Не помню, как мы ушли, как попрощались с хозяйкой, погруженной в свой мир, тем особым погружением, какое свойственно всем беременным женщинам. Помню лишь, что чай мой остался недопитым, и был он не ахти какой, и мы очень-очень торопились, настолько, что поймали такси.

На четвертый поднимались через "темное парадное".

На площадке играли дети.

Мальчик Ираны катался на доске, а девочка крутилась возле Рамина и еще какого-то крикливого малыша.

Больше всех удивился Рамин, увидав нас вместе.

- Вы откуда? - спросил он.

- Ходили по делам, - сказал я и искоса глянул на Ирану.

Она улыбнулась. Ей явно понравилось, что Рамин нас заметил, почувствовал что-то.

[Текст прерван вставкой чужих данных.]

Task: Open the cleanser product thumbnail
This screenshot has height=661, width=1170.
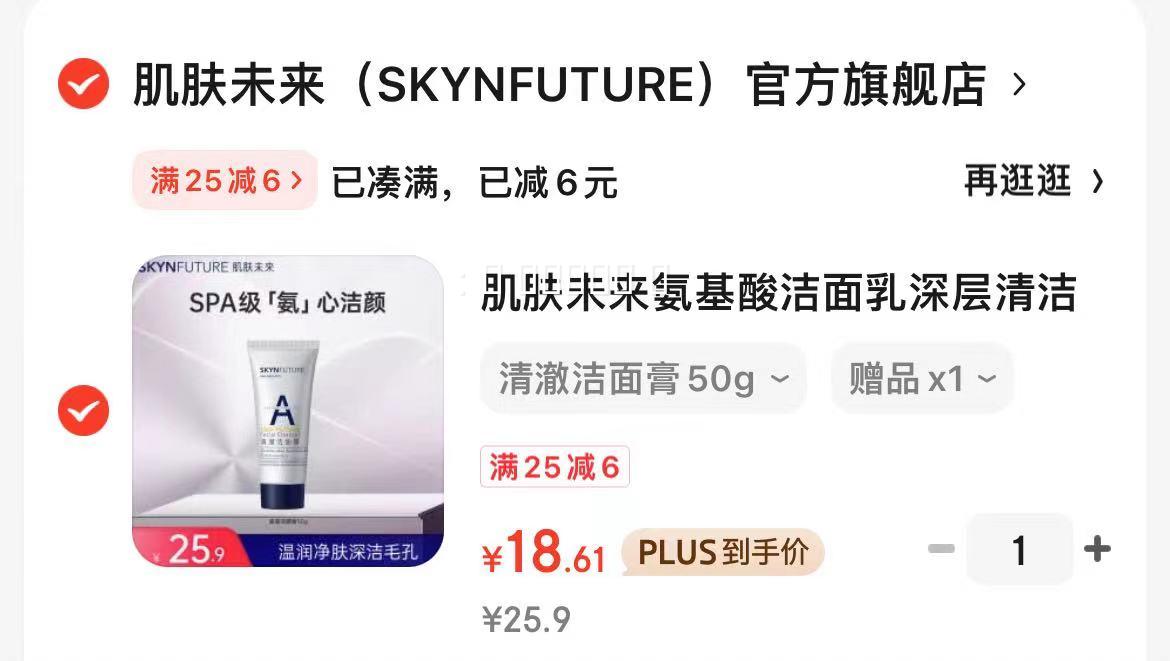Action: [288, 411]
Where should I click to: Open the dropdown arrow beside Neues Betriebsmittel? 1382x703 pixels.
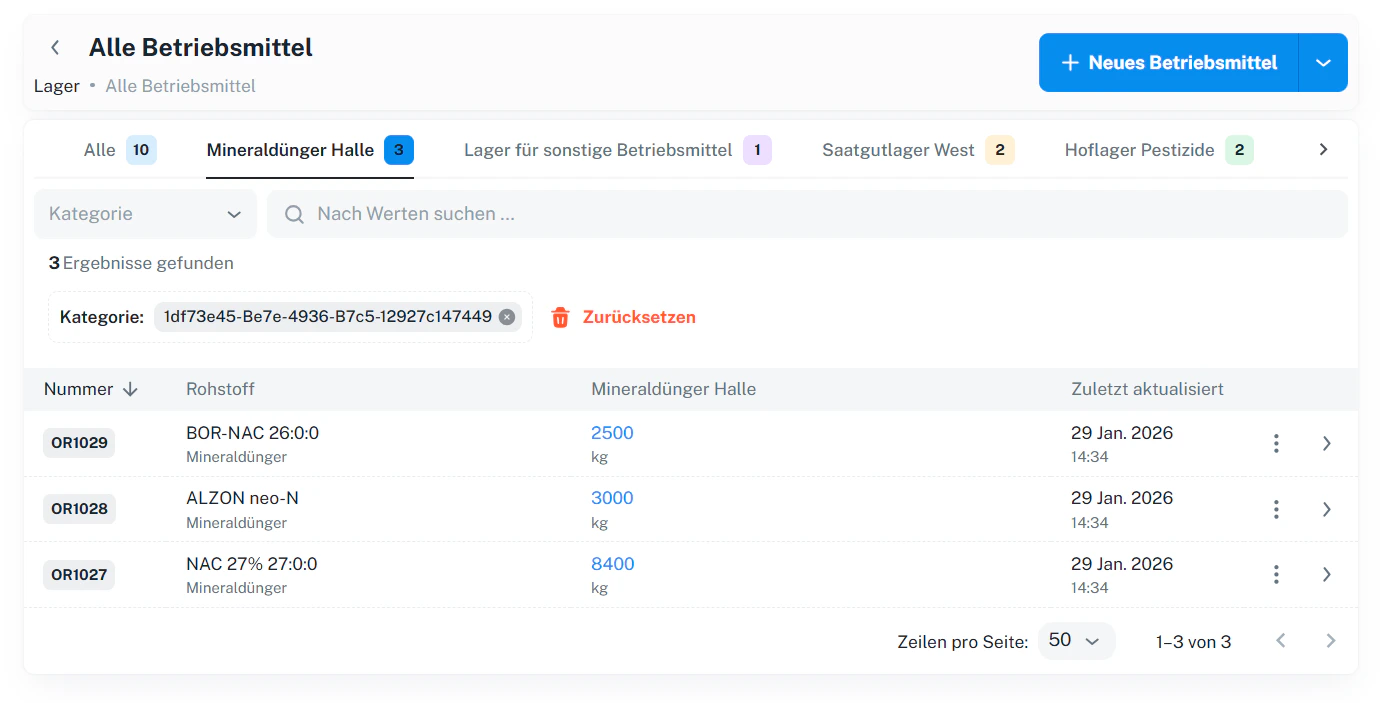(1322, 62)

Еще бы ему не почувствовать, если он уже знает, что после "прихода и ухода" директора магазина автозапчастей, его мать тут же кинется на базар за продуктами.

Мы, как отпетые воришки, прошмыгнули через прихожую, слитую с кухней (немолодая гувернантка татаристого типа опустила глаза долу: дело барское, я ничего не видела, не знаю), маленькую детскую (когда-то хорошо мне известную хашимовскую комнатку), просторную гостиную и...

...в спальню.

- Пожалуйста, дверь захлопни, - попросила она шепотом, начиная с пуговиц блузки. - Только я тебя прошу... у меня... кажется, еще не кончились, то есть кончились, но я не уверена...

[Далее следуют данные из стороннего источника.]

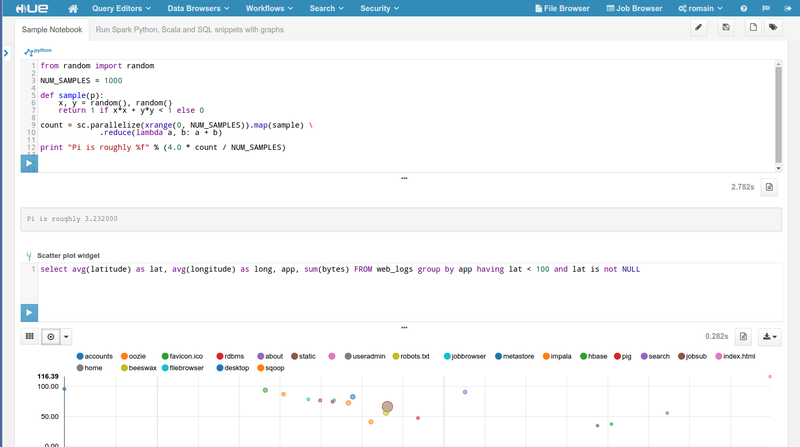This screenshot has width=800, height=447.
Task: Click the pencil edit icon
Action: (700, 28)
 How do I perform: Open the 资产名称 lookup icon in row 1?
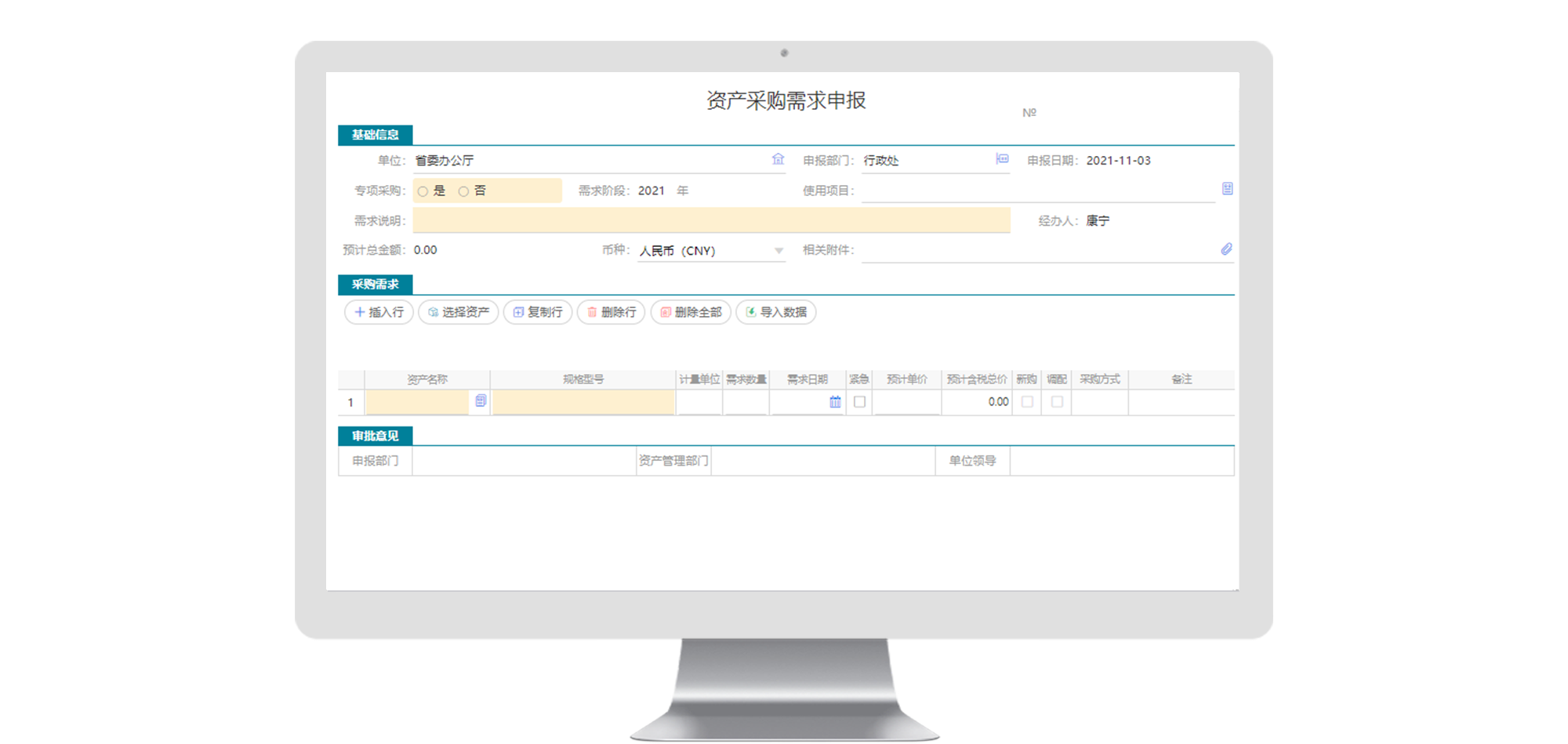click(x=481, y=401)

- О чем ты... - сказал я тоже тихим голосом и тоже почему-то начал с рубашки, как люди, у которых и времени много, и в квартире никого кроме них; сейчас же это походило на замаскированный тайм-аут. По Москве знаю, когда сверху начинаешь раздеваться, у тебя времени больше настроиться, особенно если то, что случилось - неожиданно, не в тот день и час. Но в Москве у меня это почему-то всегда - и не тот день, и не тот час, и всегда происходит в лучшем случае под легким киром, а в Баку - всерьез, на трезвую, со всеми вытекающими последствиями; и это совсем по-другому - и куда как острее и опаснее для души уязвимой, и к этому ведь снова надо привыкнуть, хотя бы на неполный месяц.

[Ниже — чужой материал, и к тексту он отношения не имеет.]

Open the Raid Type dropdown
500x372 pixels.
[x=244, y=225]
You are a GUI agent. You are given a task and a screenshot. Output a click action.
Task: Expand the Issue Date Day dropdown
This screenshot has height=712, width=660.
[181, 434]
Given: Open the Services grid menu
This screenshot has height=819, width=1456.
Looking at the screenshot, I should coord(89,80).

А кровать (вернее две составленные вместе кровати) была у них с Хашимом из той еще недавней эпохи, которую Нинка презрительно называет эпохой семейных трусов. Мягкая. Глубокая... На таких кроватях браки долго не держатся: все движения - на разъединение, мимо и куда-то далеко вниз. И все смешно, со скрипом получается. Прямо какой-то театр Сатиры. Не знаю, почему ей там не понравилось, почему сюда прийти захотелось? Может, своя кровать (пусть даже такая), как своя рубашка - ближе к телу. Но это же - бром, элениум, а не кровать.